>> begin RECORDS

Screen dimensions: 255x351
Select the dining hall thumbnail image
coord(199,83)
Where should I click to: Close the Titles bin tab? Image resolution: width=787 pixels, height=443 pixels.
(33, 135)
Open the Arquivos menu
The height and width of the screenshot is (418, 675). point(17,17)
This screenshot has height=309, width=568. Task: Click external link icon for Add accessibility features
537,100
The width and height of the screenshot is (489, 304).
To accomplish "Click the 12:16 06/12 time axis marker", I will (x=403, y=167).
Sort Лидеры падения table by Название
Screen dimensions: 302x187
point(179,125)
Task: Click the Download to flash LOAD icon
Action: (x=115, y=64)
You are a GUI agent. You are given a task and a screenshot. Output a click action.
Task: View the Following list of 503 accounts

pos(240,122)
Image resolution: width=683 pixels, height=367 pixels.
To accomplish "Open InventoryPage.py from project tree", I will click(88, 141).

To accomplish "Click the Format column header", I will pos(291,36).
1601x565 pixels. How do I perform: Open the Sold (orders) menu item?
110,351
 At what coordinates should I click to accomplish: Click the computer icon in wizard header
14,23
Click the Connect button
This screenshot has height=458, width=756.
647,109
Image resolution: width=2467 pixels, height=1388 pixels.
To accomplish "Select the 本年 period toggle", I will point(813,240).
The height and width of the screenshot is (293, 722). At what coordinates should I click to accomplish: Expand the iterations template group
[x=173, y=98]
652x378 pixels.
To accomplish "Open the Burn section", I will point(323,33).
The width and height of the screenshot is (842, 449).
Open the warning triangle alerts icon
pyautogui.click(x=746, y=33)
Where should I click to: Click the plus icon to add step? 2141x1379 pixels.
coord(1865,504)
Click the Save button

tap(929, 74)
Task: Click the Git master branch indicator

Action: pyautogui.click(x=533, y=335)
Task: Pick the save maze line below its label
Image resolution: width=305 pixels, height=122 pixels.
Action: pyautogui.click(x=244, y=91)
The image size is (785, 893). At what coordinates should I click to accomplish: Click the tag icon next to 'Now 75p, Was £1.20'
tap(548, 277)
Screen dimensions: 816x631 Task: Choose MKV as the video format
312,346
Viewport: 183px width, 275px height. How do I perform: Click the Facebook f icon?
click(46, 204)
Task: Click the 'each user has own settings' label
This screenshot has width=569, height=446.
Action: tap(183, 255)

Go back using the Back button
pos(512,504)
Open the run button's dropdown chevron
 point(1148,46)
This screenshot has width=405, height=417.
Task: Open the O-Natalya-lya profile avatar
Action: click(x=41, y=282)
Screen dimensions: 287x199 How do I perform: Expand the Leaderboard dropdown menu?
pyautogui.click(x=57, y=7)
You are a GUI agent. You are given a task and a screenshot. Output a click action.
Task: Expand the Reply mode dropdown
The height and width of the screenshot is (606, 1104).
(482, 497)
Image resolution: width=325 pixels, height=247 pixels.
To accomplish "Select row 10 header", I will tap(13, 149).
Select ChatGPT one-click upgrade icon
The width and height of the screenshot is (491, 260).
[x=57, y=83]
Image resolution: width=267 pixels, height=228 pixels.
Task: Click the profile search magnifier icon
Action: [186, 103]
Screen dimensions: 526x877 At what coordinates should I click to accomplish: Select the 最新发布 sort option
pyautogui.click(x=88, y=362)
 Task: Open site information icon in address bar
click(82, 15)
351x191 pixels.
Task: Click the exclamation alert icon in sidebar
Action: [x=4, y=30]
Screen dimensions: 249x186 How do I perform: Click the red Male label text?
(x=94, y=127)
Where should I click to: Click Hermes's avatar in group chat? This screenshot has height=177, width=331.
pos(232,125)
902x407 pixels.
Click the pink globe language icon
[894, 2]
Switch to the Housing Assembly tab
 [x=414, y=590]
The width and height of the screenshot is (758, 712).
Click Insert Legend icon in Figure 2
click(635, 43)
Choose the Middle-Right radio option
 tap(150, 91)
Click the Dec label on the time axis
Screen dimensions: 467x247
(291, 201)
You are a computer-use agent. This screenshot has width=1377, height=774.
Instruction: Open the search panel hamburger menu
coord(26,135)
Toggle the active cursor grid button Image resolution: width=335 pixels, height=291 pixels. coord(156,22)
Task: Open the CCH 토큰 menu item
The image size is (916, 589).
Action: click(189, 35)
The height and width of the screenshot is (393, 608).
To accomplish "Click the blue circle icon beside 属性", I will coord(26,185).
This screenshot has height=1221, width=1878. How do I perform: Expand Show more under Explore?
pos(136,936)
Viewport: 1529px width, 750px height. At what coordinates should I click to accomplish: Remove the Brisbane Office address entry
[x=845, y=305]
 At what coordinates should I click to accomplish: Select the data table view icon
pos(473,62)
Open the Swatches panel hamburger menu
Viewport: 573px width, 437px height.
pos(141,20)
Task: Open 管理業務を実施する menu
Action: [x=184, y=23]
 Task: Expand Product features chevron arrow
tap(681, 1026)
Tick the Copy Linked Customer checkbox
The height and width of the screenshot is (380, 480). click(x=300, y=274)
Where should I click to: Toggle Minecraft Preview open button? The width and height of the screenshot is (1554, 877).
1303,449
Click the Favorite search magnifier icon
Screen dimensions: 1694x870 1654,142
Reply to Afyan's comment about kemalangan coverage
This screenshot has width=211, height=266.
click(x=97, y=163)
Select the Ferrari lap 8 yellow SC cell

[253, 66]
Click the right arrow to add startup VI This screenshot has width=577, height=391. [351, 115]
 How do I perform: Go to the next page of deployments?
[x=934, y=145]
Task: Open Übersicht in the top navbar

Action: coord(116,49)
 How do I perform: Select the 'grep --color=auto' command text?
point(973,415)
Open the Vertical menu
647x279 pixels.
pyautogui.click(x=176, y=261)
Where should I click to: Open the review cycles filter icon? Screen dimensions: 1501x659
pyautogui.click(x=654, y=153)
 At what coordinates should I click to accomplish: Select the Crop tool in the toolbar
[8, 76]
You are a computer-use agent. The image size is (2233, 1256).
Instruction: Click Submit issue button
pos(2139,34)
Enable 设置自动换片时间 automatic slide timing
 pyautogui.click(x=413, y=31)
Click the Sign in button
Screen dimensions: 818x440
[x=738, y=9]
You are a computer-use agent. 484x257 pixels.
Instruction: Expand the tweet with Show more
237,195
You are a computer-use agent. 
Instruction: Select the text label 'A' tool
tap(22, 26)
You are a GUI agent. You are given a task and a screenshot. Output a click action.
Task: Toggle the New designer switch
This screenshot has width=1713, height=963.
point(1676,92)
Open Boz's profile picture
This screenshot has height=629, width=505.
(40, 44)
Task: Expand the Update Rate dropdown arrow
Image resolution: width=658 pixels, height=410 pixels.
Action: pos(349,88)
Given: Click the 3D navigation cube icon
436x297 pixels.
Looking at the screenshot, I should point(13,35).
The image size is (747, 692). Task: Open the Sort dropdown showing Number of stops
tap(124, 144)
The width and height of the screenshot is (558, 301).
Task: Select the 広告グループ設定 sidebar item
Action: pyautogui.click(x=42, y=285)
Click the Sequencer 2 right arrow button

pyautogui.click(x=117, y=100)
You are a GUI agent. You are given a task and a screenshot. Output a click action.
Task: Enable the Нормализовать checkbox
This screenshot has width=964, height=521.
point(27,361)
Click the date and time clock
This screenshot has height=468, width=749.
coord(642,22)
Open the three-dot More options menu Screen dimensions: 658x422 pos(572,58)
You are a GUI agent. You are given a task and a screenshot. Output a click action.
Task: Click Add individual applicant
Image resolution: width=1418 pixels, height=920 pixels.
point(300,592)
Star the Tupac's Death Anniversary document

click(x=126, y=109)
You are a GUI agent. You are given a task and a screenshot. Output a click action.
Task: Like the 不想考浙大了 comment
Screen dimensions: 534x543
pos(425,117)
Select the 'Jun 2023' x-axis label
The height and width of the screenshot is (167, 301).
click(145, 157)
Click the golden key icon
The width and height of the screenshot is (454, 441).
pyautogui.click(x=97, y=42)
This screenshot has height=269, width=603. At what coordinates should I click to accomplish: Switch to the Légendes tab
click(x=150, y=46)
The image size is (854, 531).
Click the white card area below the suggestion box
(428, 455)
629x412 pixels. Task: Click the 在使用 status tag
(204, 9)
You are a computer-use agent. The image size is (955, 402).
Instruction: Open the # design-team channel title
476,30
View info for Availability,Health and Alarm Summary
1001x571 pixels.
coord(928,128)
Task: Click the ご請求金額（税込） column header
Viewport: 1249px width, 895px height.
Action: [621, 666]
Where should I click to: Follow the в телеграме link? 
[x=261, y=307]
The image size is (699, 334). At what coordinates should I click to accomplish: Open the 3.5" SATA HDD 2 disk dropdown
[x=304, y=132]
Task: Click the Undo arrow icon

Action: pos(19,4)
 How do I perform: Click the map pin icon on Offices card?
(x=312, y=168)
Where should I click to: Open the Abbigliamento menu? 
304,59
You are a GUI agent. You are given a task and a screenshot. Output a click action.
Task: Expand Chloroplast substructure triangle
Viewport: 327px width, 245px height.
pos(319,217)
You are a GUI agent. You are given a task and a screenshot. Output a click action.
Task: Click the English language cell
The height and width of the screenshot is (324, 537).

>> end RECORDS

◆ TASK STATEMENT:
Repeat everything in the material above from the line containing "Click the date and time clock" down to the line containing "pyautogui.click(x=97, y=42)", both included, without changing anything.

◆ RESPONSE TO THE TASK:
Click the date and time clock
This screenshot has height=468, width=749.
coord(642,22)
Open the three-dot More options menu Screen dimensions: 658x422 pos(572,58)
You are a GUI agent. You are given a task and a screenshot. Output a click action.
Task: Click Add individual applicant
Image resolution: width=1418 pixels, height=920 pixels.
point(300,592)
Star the Tupac's Death Anniversary document

click(x=126, y=109)
You are a GUI agent. You are given a task and a screenshot. Output a click action.
Task: Like the 不想考浙大了 comment
Screen dimensions: 534x543
pos(425,117)
Select the 'Jun 2023' x-axis label
The height and width of the screenshot is (167, 301).
click(145, 157)
Click the golden key icon
The width and height of the screenshot is (454, 441).
pyautogui.click(x=97, y=42)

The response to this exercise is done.